Mi sono recata al cinema per vedere questo film del momento, che, inizialmente, avevo snobbato ed etichettato. Poi è accaduta una cosa: man mano che il pubblico ne decretava il successo al botteghino, la curiosità si è accentuata e ho cercato nei commenti di chi lo aveva visto spunti di riflessione.
Curiosità che cresceva allorché la forbice di pubblico si è divisa tra promotori e detrattori. La trama parla della famosissima bambola americana che sbaraglia la concorrenza dalla sua nascita in poi.
È perfetta anche se poi si è emancipata oltre lo stereotipo e la Mattel ne ha plasmate a iosa, segno del fatto che il mercato è fertile.
Vive nel fatato mondo di Barbieland, dove tutto è leggero, dove per Barbie (per estensione tutte le ‘femmine’), ogni giorno è un grande giorno, mentre per Ken, (per estensione tutti i ‘maschi’), ogni giorno è grande solo se lo guarda Barbie.
Una frase che sintetizza, in maniera tutt’altro che banale, il divario che esiste tra i due generi.
Un giorno Barbie sente di dover esprimere sentimenti che non le solo propri e questo la porterà ad aprire un varco col mondo reale per conoscere il motivo che la sta cambiando.
Verrà con lei Ken, nel film suo innamorato, da lei non ricambiato.

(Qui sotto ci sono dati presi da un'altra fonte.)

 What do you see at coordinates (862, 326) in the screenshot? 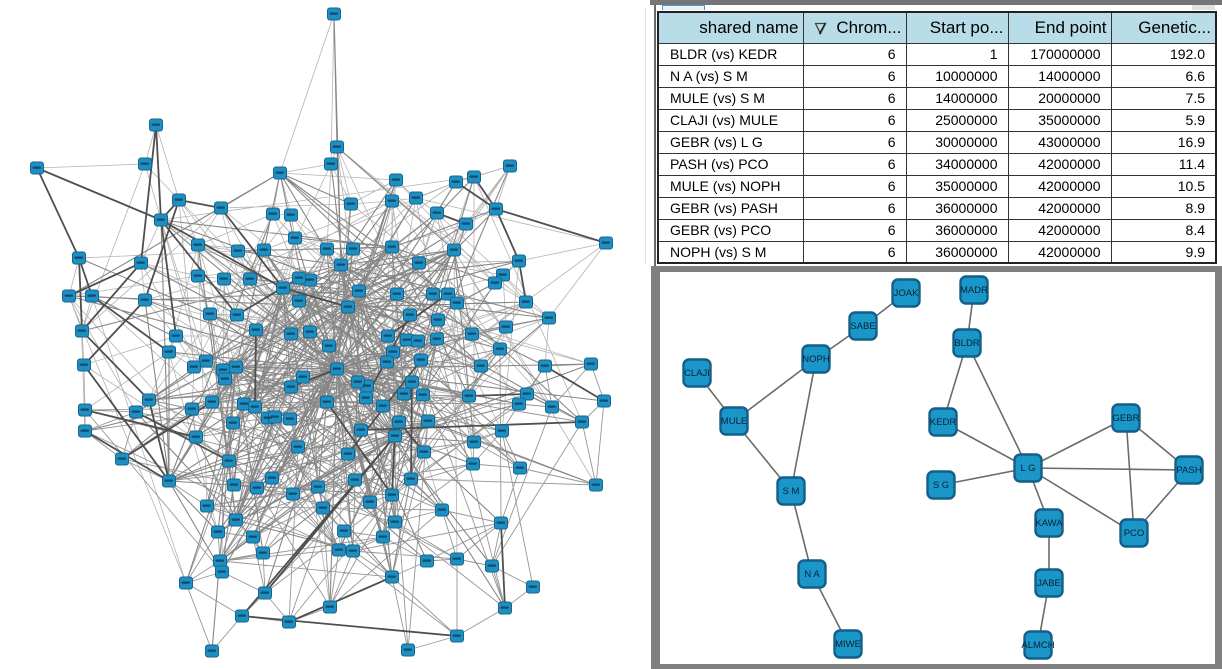
I see `svg-text: SABE` at bounding box center [862, 326].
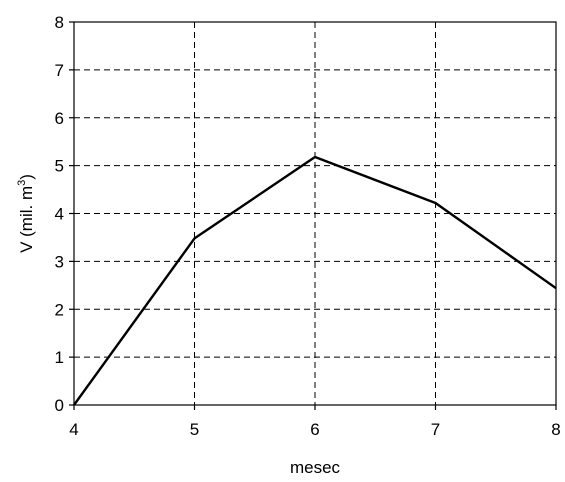  I want to click on x-tick-label: 4, so click(74, 430).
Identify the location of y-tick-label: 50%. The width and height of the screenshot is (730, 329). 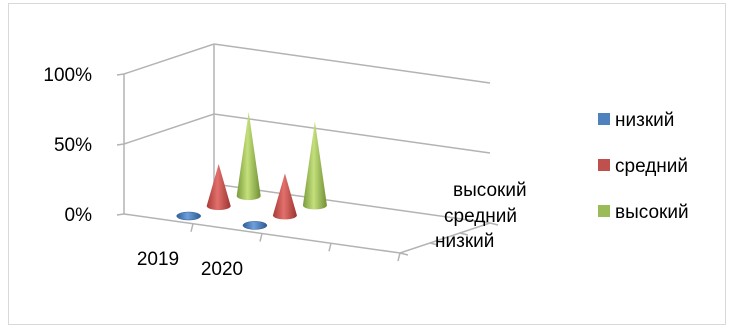
(73, 146).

Barbie scoprirà cosa è la vita umana, la sua fragile imperfezione, le sue quotidiane contraddizioni e proprio da queste sarà conquistata.
Finalmente incrocia la donna che le ha ispirato quello strano malessere: una donna in carriera, moglie annoiata e madre bistrattata di un’adolescente.
Una donna piegata da quella sensazione di insicurezza, inadeguatezza, incapacità, che oscura la sua quotidiana serenità.
Barbie è venuta per salvare lei (?) così come lei salverà Barbie.
Frattanto Ken, si scontra con la dimensione del patriarcato, dove gli uomini hanno pieno potere e preso dal machismo del mondo moderno, tenta un colpo di stato su Barbieland.
Sennonché anche questa dimensione si rivela sbagliata. Apparentemente le cose tornano all’origine, ma poi, Barbie, ormai cambiata, sceglie la vita in carne e ossa.
C’è chi schernisce il maxi tema del film parlando di femminismo vs maschilismo, ma, si ricordi, Barbie è figlia del proprio tempo, il femminismo allora era la presa di posizione nei confronti di un sistema altamente maschilista, totalmente sperequato.
Barbieland, nella sua estremizzazione, pareggia i conti con il mondo a cui si oppone, quello da cui è nata.
Qui ogni bambina, ogni futura donna, può aspirare a divenire qualunque cosa voglia.
Nel film la contrapposizione con il mondo ‘reale’ è totale, è abissale, due lati di una medaglia, due eccessi e come tali entrambi sbagliati.
Forse, proprio da qui occorre ripartire per dare il giusto valore ad ognuno aldilà del genere.